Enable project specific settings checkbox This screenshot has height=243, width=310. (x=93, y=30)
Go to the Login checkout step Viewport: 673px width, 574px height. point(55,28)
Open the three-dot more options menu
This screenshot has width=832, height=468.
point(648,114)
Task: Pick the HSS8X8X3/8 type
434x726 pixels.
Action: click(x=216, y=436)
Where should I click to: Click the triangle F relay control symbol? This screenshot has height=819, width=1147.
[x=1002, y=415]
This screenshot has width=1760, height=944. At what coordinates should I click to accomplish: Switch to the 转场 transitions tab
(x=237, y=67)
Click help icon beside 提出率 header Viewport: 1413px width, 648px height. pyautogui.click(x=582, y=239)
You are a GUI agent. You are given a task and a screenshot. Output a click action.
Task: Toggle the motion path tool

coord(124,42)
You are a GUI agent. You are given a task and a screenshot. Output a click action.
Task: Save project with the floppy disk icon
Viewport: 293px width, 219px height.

_ _ _

All lines in the records with the string "project" should be copied out.

Enable project specific settings checkbox This screenshot has height=243, width=310. (x=93, y=30)
Task: Save project with the floppy disk icon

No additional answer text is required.